DATA RECORDS:
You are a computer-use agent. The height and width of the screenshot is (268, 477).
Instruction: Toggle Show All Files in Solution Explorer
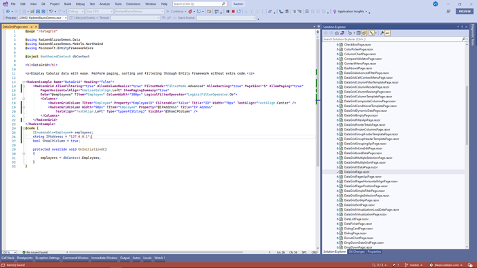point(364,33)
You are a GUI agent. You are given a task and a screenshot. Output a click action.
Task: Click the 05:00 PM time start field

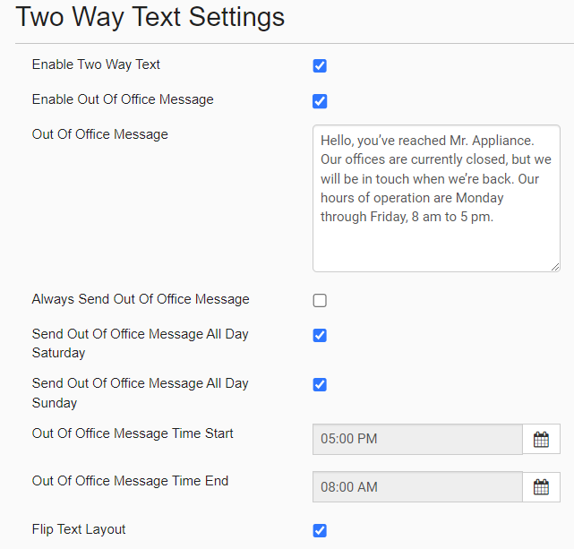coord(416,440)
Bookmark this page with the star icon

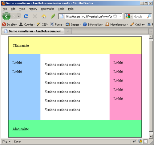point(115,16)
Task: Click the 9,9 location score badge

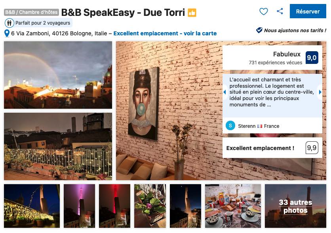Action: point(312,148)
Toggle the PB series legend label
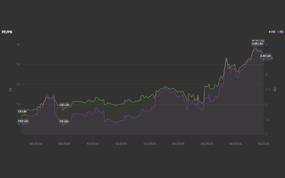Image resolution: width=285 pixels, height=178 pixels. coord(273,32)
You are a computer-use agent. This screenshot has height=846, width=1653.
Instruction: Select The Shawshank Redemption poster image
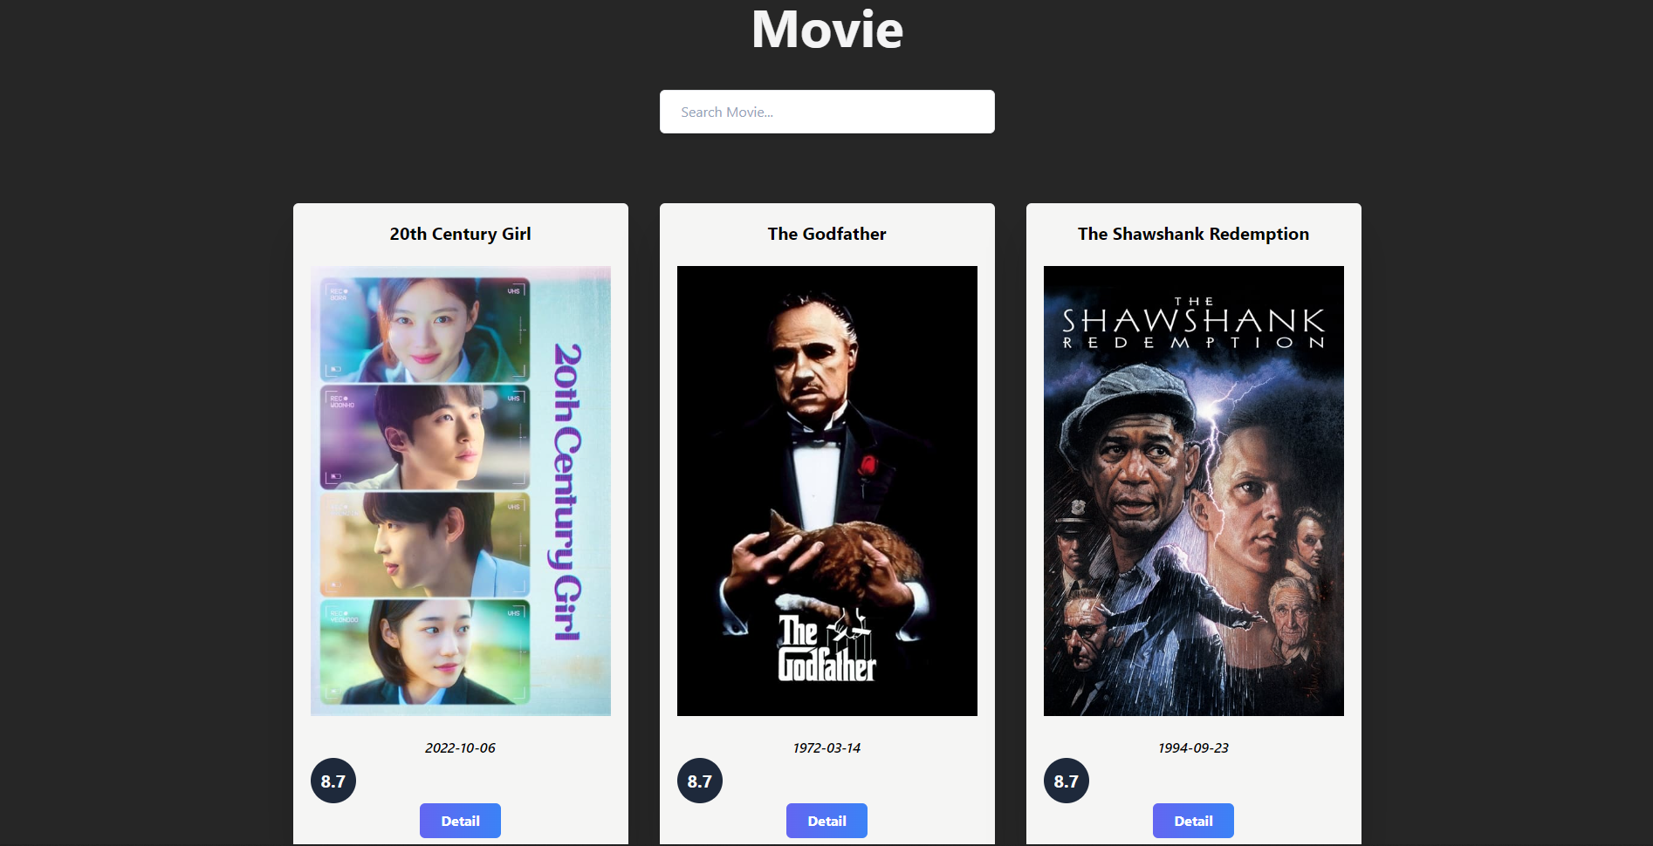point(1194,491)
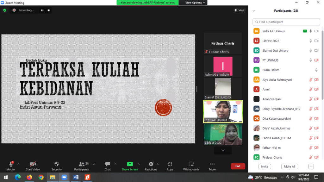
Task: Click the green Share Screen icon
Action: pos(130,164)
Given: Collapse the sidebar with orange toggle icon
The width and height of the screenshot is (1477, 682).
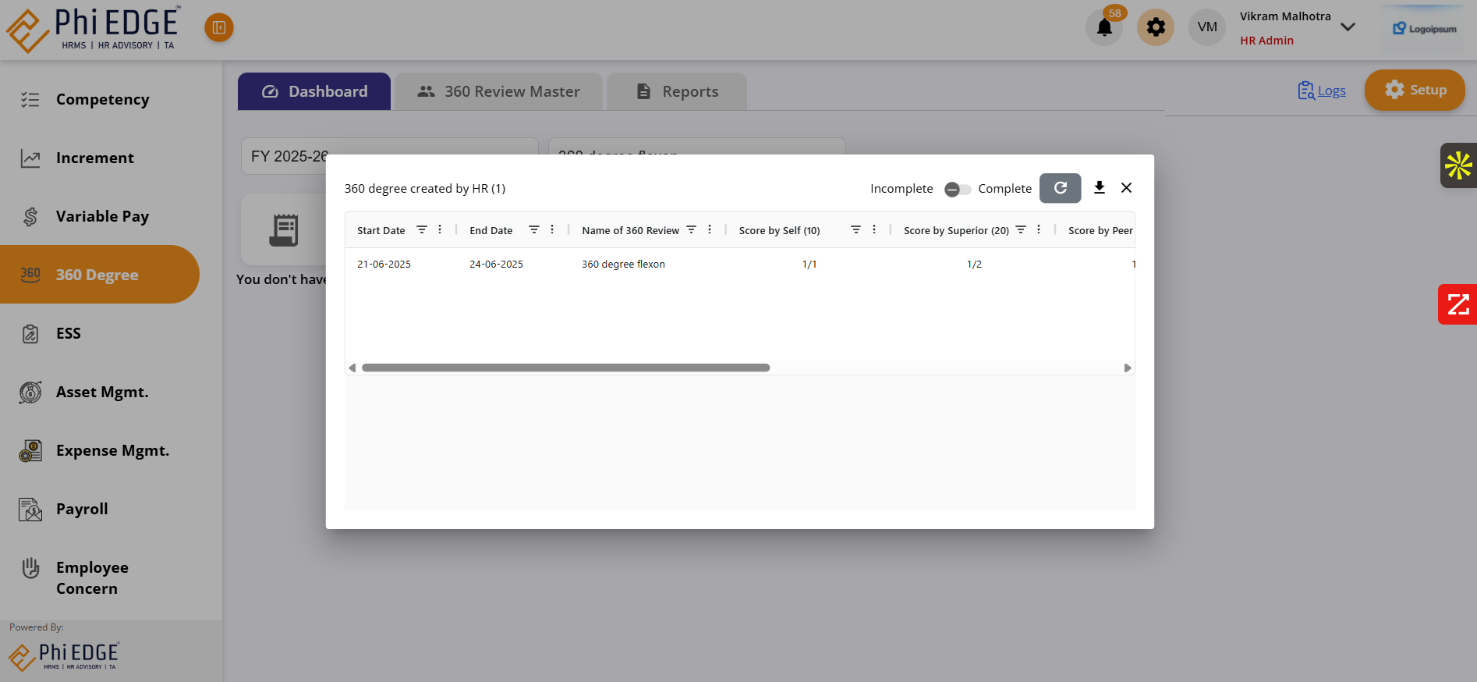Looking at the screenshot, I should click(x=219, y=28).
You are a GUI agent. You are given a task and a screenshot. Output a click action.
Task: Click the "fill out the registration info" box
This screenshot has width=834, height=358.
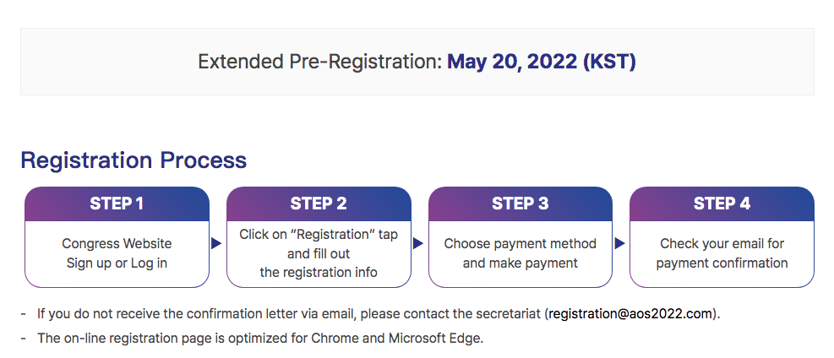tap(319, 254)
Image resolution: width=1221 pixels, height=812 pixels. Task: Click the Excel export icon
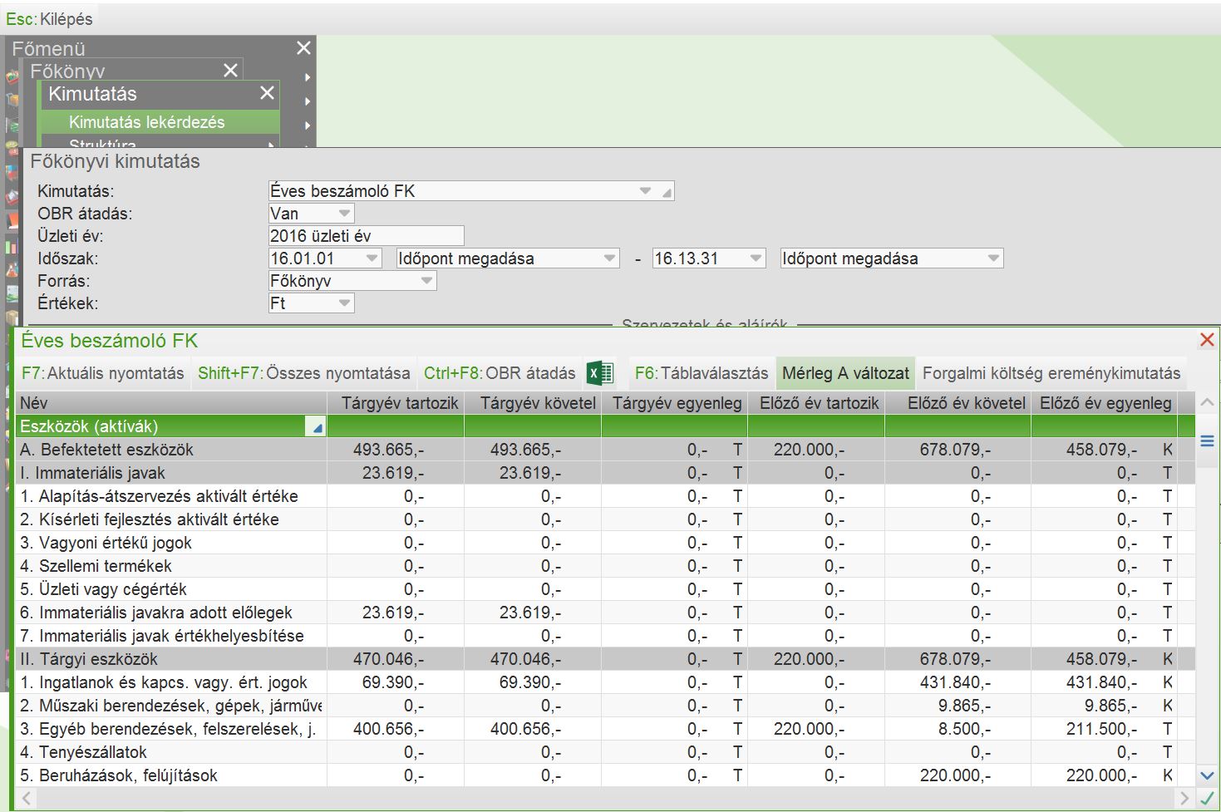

EXERCISE GOAL:
Number of lines containing "computer" in the material above: give that number alone.

REPLY TO THE EXERCISE:
2